RC(鉄筋コンクリート造)の中には、SRCという構造もあります。

SRCは、鉄骨鉄筋コンクリート造とも呼ばれ、鉄筋の中に鉄骨が入っているものを指します。

鉄筋の中に更に鉄骨が入り、コンクリートで構成されていますのでRCよりも強度は高くなります。

 

■S造(鉄骨造)

S造(鉄骨造)は、建物の柱や梁などの骨組が鉄骨になっている構造になります。

木造などに比べると強度は高く、耐用年数も長めになっています。

S造の鉄骨造にも、「重量鉄骨造」「軽量鉄骨造」があります。

重量鉄骨造は、鉄骨の鋼材の厚みが6㎜以上のものがそれにあたり、3階建以上の物件に使用されることが多く高層マンションなどに多くみられます。

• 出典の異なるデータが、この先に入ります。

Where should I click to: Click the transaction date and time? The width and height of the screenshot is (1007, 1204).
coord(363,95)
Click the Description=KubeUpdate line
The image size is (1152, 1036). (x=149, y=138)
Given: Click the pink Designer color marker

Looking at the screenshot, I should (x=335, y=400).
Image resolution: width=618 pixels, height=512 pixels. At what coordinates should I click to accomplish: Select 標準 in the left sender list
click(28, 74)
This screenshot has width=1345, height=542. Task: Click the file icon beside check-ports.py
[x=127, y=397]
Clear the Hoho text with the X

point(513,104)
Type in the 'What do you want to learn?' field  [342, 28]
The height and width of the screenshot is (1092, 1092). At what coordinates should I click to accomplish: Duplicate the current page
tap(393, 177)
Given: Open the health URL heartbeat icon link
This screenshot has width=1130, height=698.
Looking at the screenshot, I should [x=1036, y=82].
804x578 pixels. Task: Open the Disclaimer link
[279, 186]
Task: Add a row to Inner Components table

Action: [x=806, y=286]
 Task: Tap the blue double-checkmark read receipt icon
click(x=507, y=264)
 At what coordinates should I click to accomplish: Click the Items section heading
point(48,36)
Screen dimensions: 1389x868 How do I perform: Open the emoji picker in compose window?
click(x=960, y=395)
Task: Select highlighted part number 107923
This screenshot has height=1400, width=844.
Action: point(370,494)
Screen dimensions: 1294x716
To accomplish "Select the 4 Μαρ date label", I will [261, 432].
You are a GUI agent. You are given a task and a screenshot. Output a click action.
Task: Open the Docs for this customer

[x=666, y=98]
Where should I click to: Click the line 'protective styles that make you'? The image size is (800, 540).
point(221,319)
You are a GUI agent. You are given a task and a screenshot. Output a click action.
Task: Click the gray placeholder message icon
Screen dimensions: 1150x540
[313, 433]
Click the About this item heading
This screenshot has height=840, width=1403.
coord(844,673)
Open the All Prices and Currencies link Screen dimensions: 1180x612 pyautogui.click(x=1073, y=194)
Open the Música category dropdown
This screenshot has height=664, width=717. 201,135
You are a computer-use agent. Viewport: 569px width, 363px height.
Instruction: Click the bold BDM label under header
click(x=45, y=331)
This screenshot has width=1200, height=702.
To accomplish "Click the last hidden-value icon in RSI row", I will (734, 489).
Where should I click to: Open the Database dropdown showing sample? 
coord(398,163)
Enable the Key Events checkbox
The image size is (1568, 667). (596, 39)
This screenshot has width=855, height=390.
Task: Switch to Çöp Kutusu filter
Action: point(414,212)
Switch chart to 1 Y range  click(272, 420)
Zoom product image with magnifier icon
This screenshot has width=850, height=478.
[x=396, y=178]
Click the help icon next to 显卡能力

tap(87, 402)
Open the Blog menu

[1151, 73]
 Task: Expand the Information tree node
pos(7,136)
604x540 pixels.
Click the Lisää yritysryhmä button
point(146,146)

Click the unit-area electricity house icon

軽量鉄骨造は、鉄骨の鋼材の厚みが6㎜未満のものが対象となり、2階建までの住宅などに多く使用されています。

 

■W造(木造)

W造(木造)は、建物の柱や壁など主要部分が木材で構成されています。

木造は、比較的工期も短くコスト的にも安く抑えることができます。

 

 

■構造ごとの耐用年数

構造によって、使われている材質が異なっていたり強度にも違いがあります。

そのため、建物の耐用年数にも差が出てきます。

一般的には、「事務所用途」と「住居用途」として建物の用途は別れています。

事務所用途の方が、耐用年数は比較的長くなります。

各構造の耐用年数は以下の表の通りになります。

構造 用途 耐用年数
RC(鉄筋コンクリート造)SRC(鉄骨鉄筋コンクリート造) 事務所 50年
住居 47年
S造(重量鉄骨造) 事務所 38年
住居 34年
S造(軽量鉄骨造) 事務所 30年
住居 27年
W造(木造) 事務所 24年
住居 22年

 

まとめ


建物の構造の種類によって強度にも差があり、耐用年数が異なります。

所有されている物件の構造の種類を理解することや、今後購入を検討している物件があれば、どのような構造でどれくらいの耐用年数があるのかなどを把握しましょう。

物件の構造を理解することで、リフォームやリノベーションなどの計画も立てやすくなります。